TASK BRIEF: Please write out the lines of the data exactly, beginning with the first and ending with the line containing "Given: Open the Testing flask view"; leave the pictures behind.

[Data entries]
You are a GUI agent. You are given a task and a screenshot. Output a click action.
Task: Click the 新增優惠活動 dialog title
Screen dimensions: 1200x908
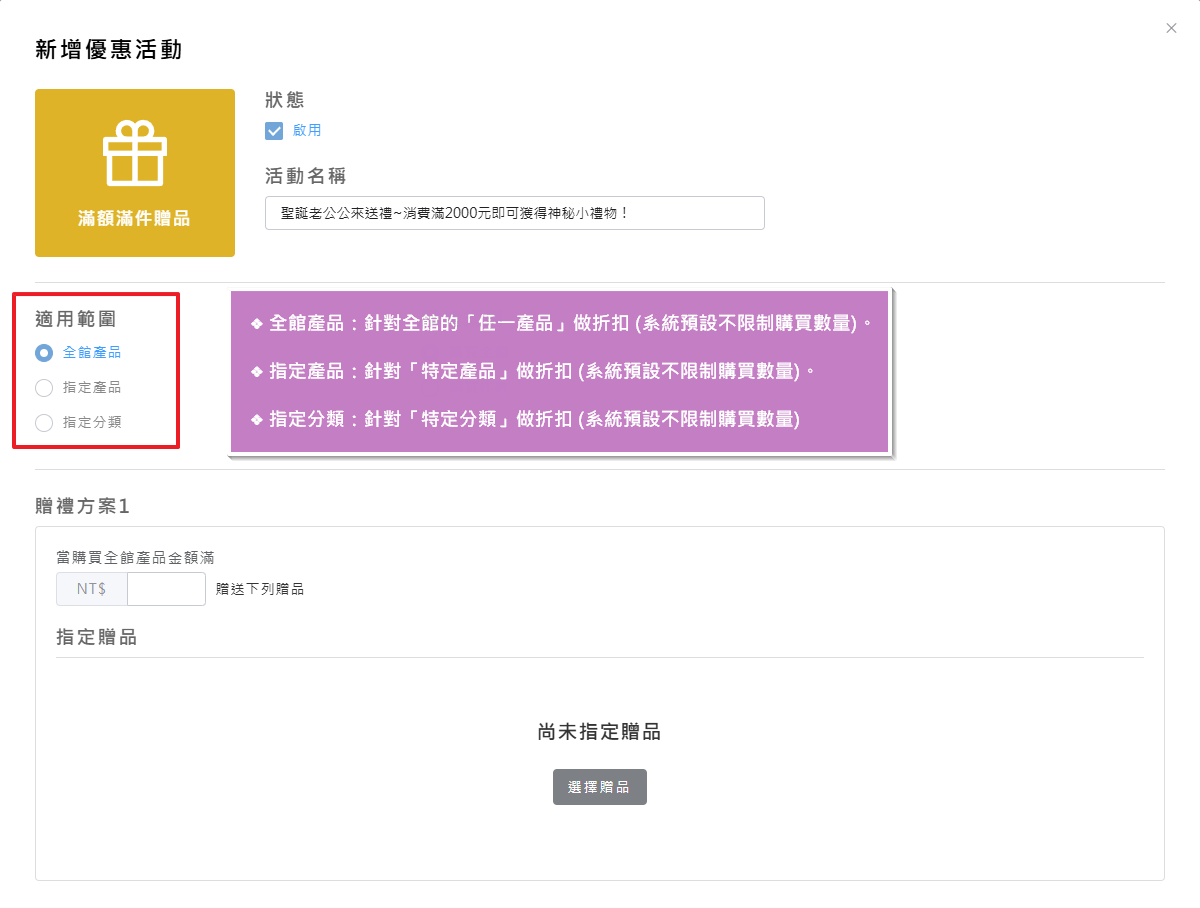click(109, 49)
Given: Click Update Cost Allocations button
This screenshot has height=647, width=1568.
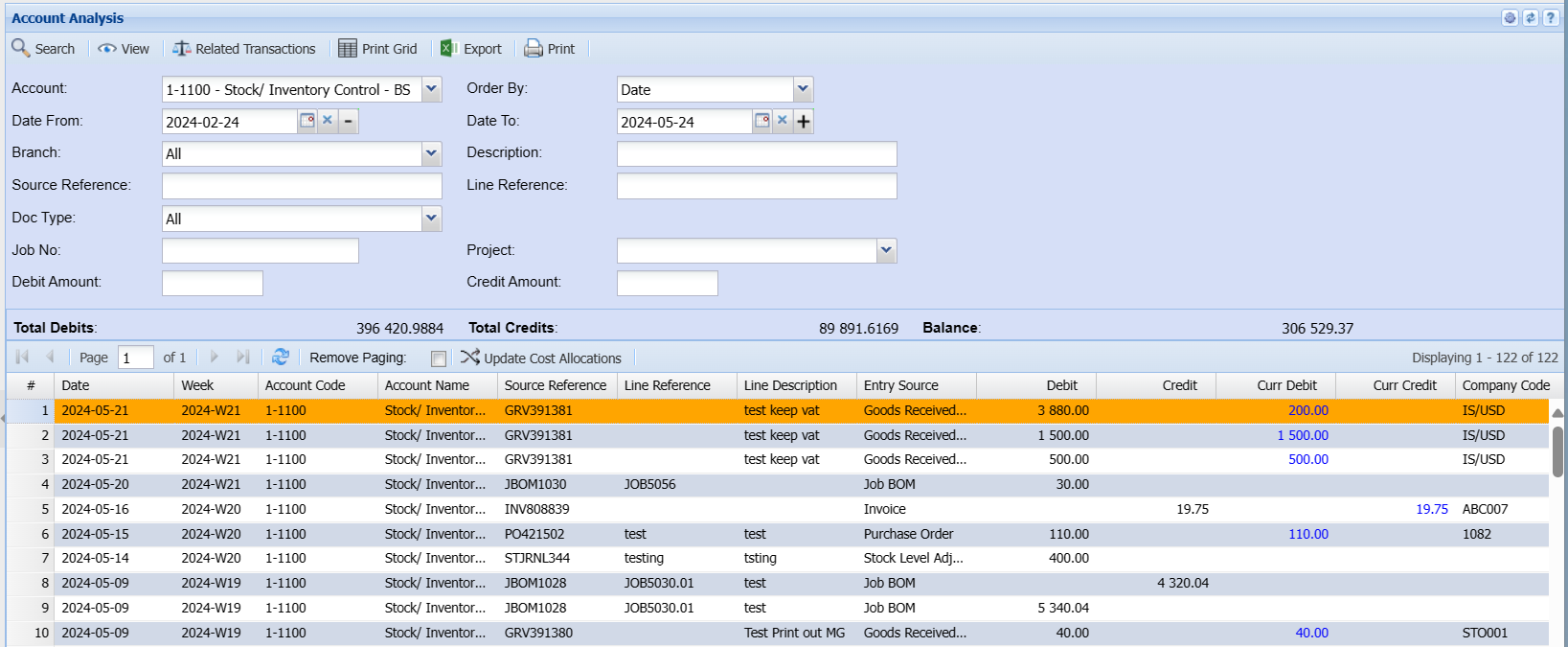Looking at the screenshot, I should 541,358.
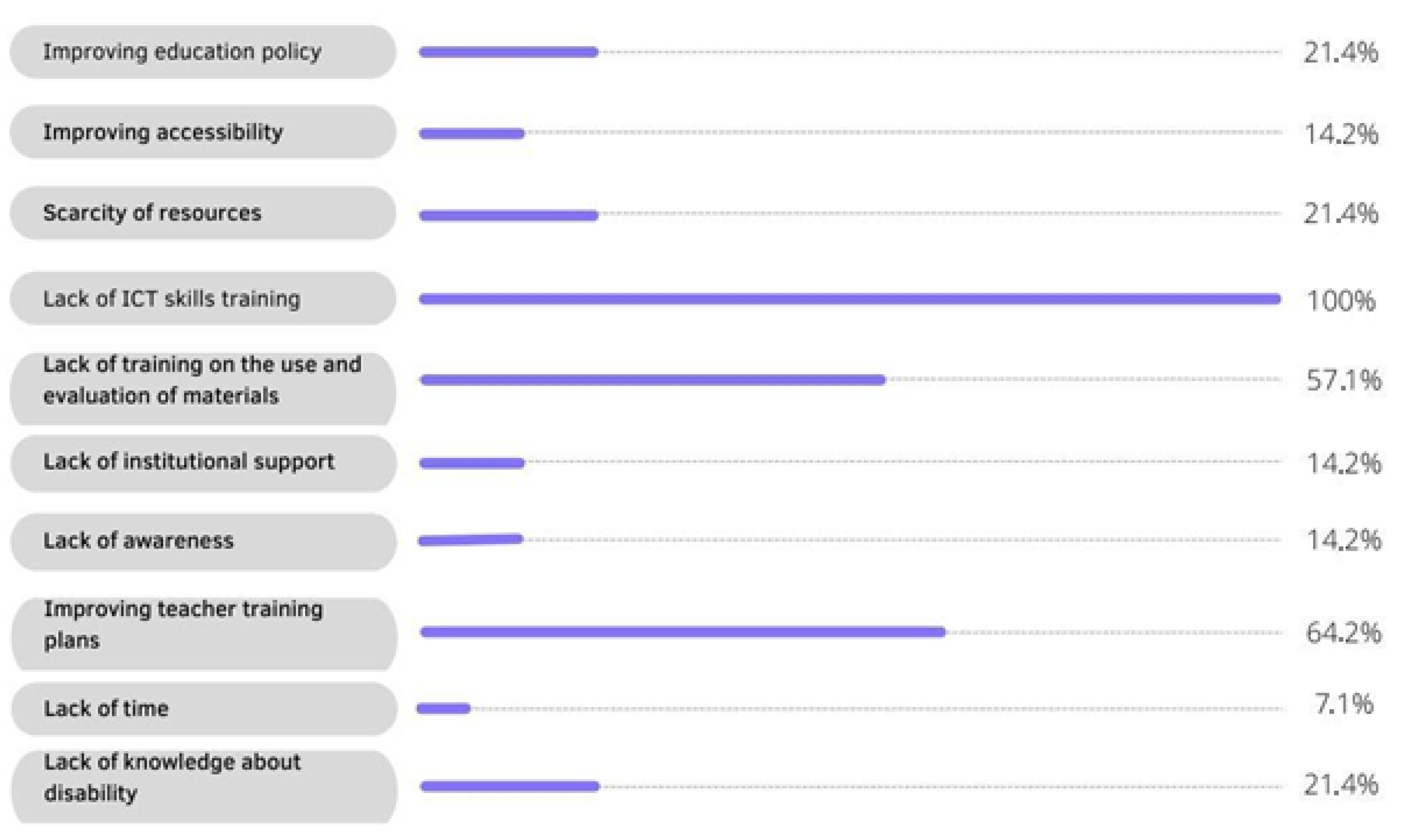The height and width of the screenshot is (840, 1404).
Task: Click the 100% value
Action: (x=1340, y=301)
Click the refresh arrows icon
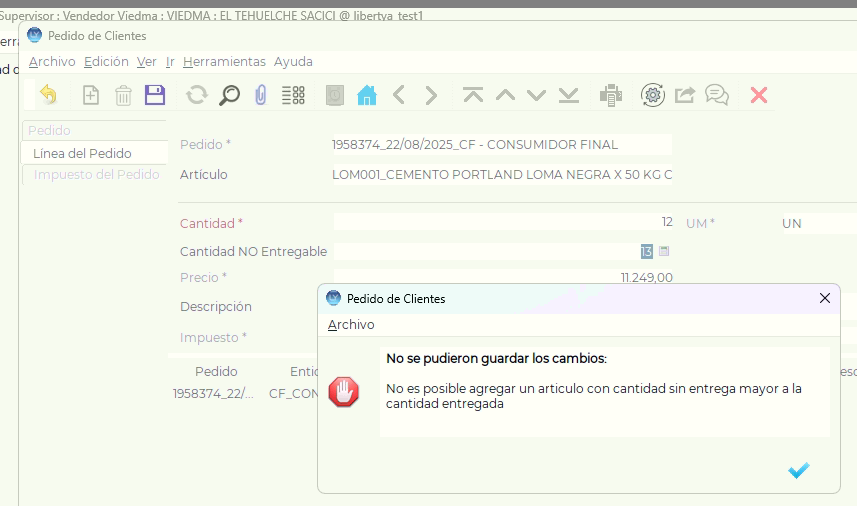This screenshot has width=857, height=506. [x=197, y=95]
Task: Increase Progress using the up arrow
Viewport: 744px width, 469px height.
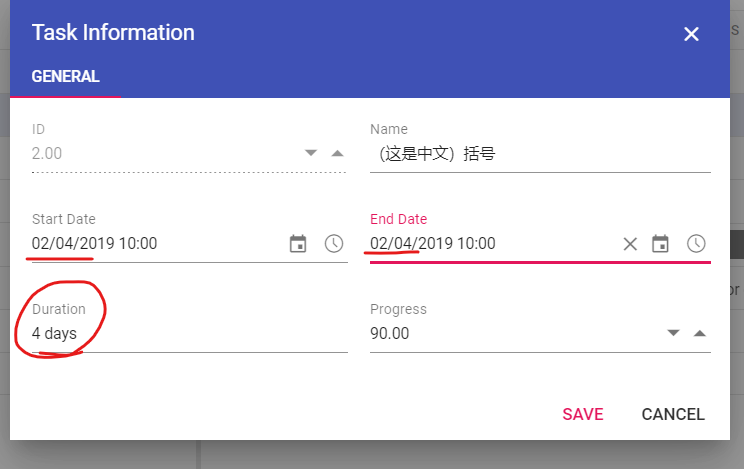Action: click(x=700, y=333)
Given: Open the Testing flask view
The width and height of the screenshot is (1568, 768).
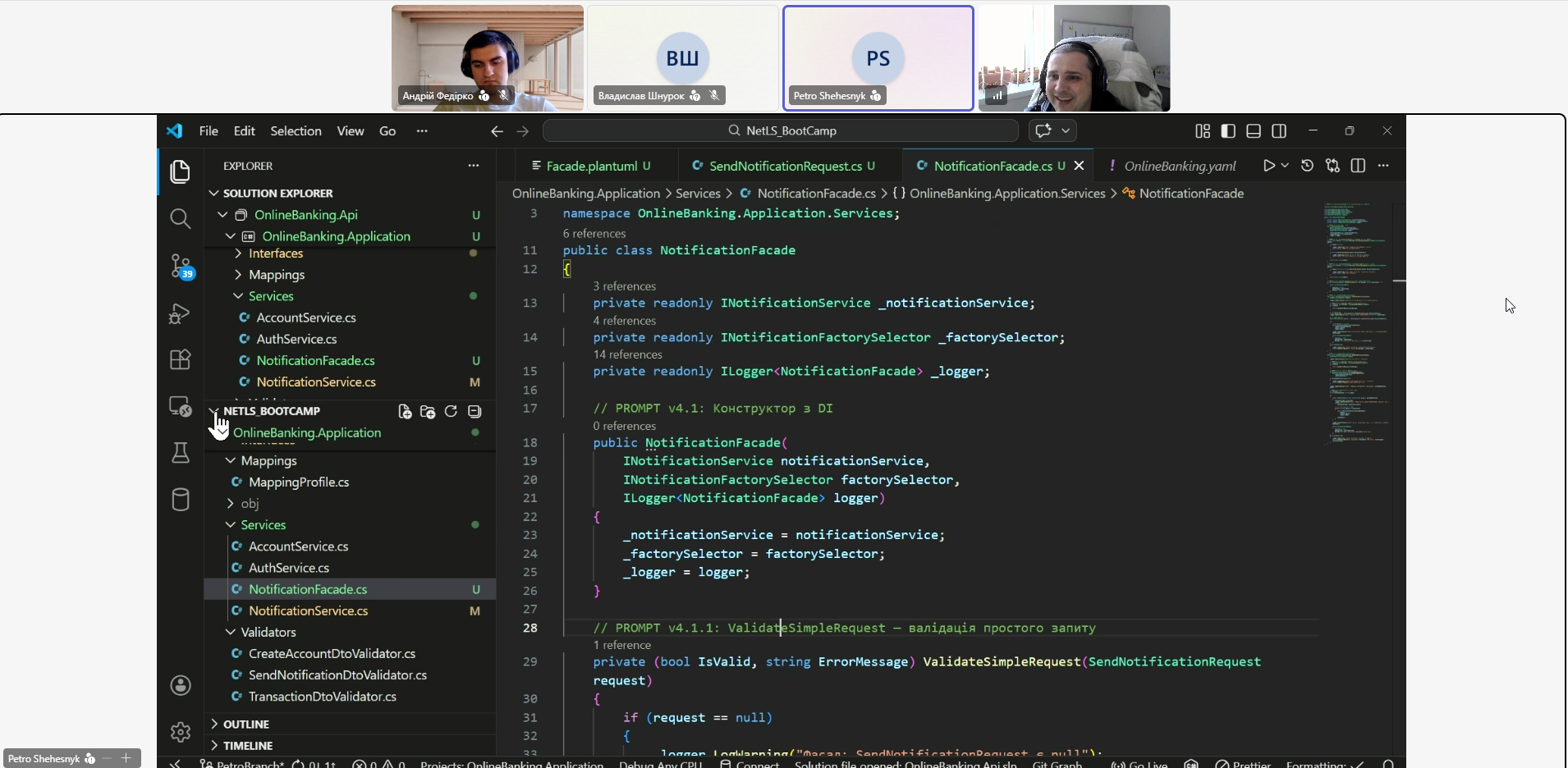Looking at the screenshot, I should (180, 453).
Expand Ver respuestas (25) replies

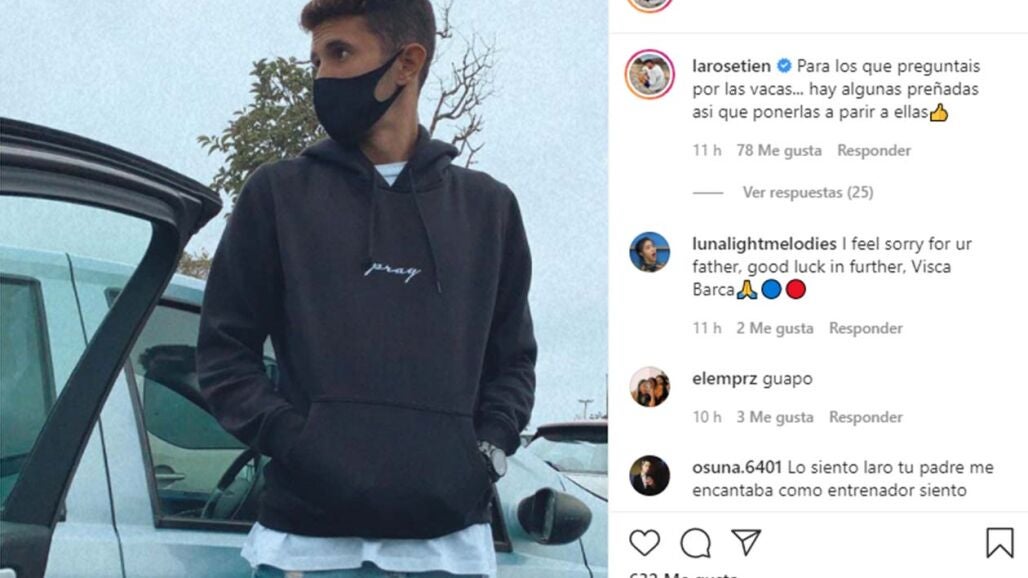point(808,192)
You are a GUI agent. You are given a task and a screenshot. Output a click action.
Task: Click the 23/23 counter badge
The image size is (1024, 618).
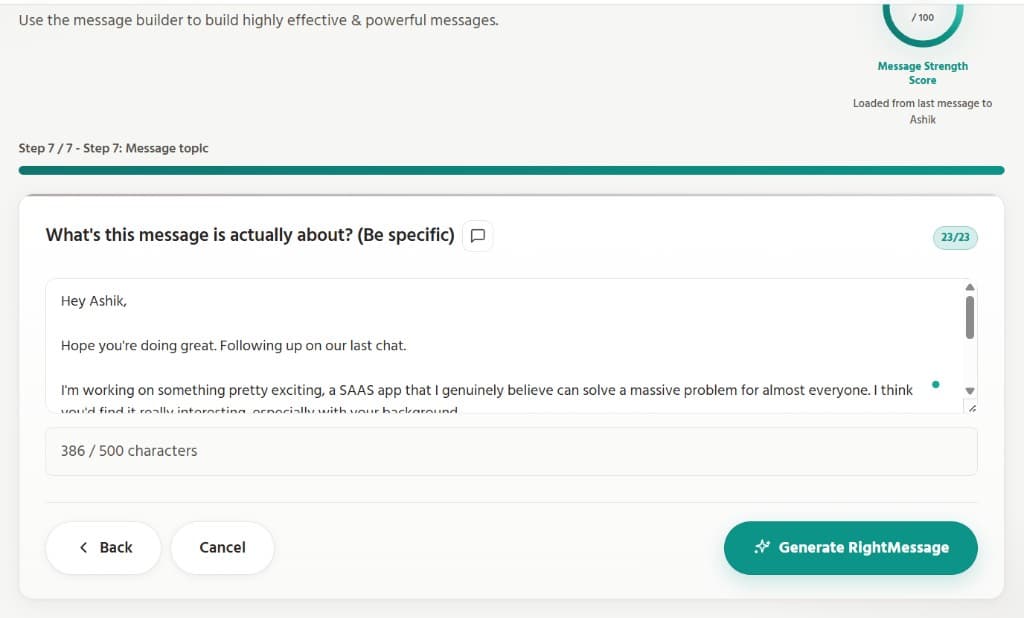[954, 238]
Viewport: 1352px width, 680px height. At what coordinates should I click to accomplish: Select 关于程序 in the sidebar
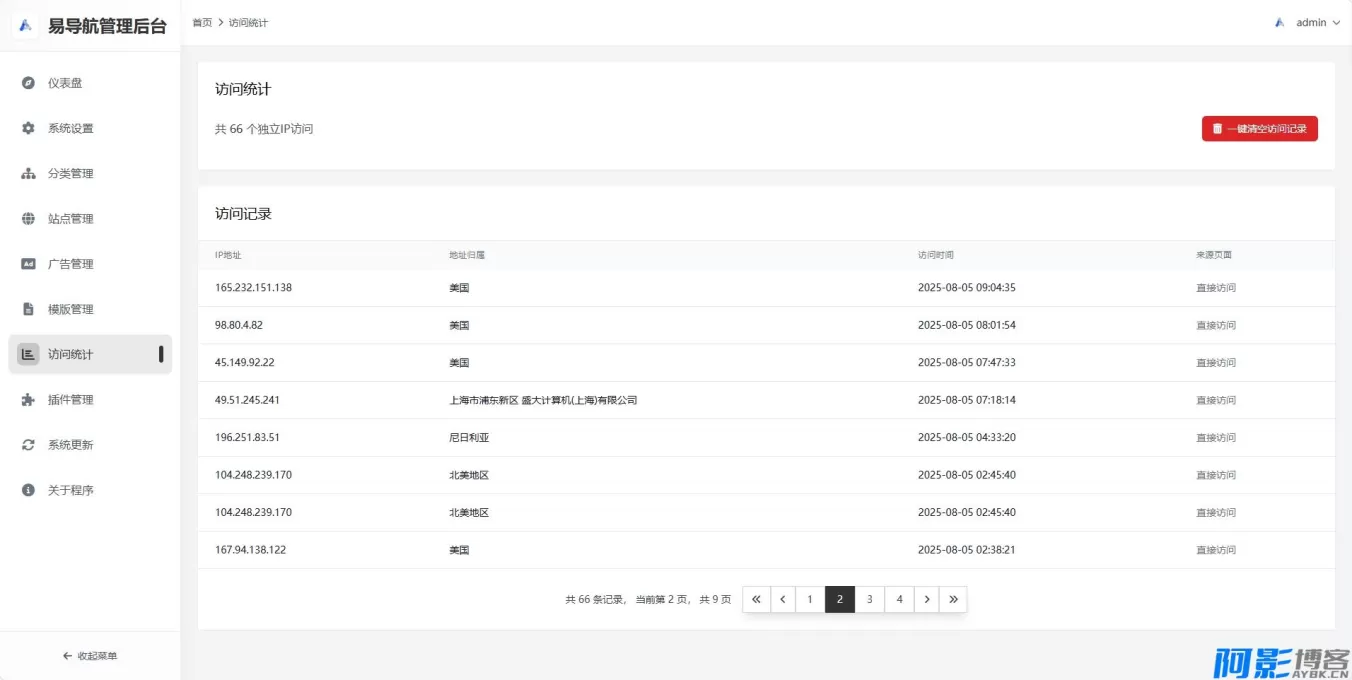tap(62, 490)
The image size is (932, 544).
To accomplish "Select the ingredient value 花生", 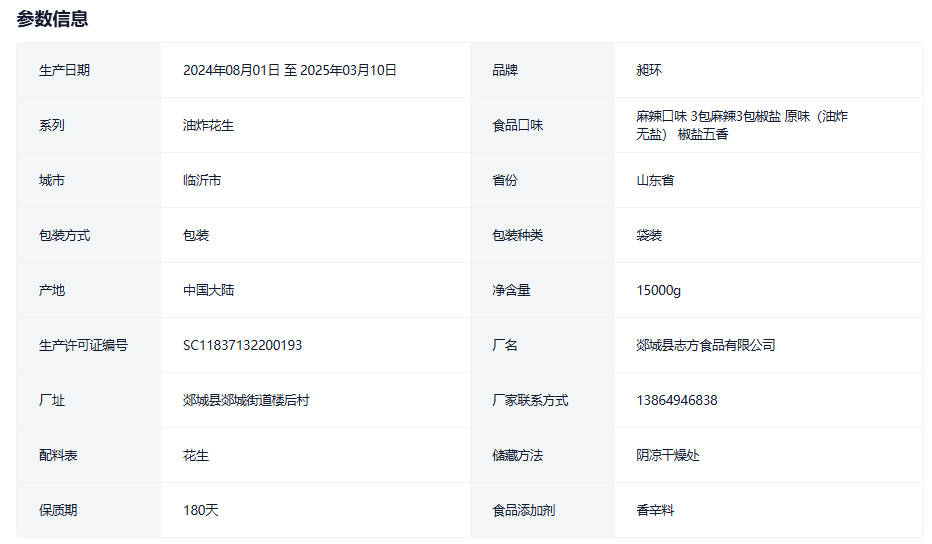I will [195, 455].
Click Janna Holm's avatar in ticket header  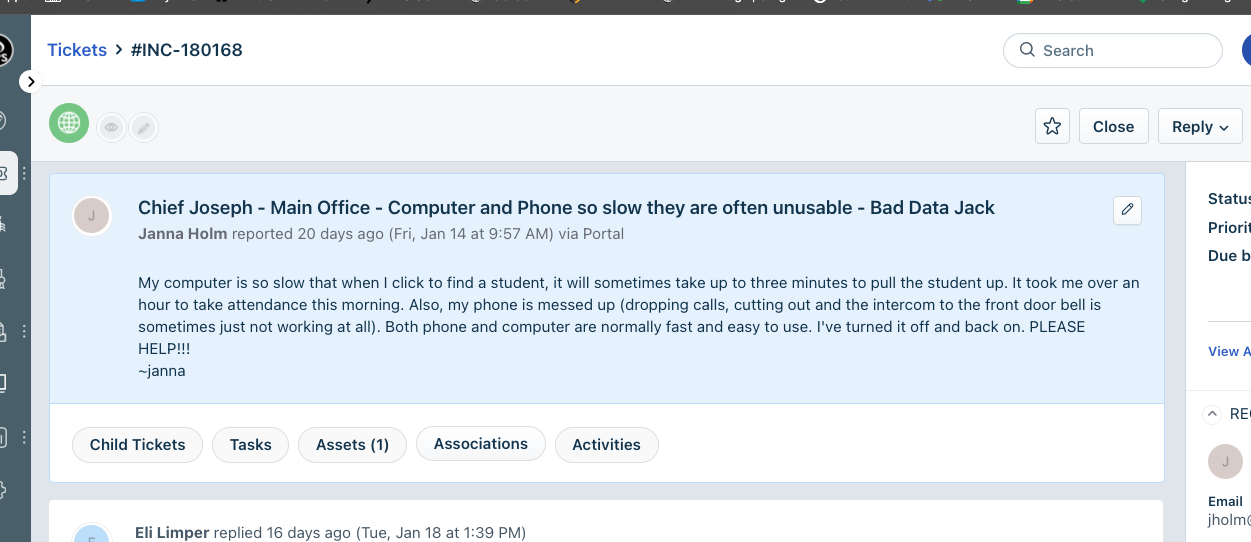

FINISHED TASK:
You are a GUI agent. You are given a task and a screenshot. Output a click action.
Task: Click the 新增優惠活動 dialog title
Screen dimensions: 1200x908
click(109, 49)
Given: Click Update Cost Allocations button
This screenshot has height=647, width=1568.
Looking at the screenshot, I should 541,358.
The height and width of the screenshot is (840, 1404).
Task: Click the 100% value
Action: (x=1340, y=301)
Click the refresh arrows icon
This screenshot has width=857, height=506. [x=197, y=95]
Task: Increase Progress using the up arrow
Viewport: 744px width, 469px height.
Action: click(x=700, y=333)
Given: Open the Testing flask view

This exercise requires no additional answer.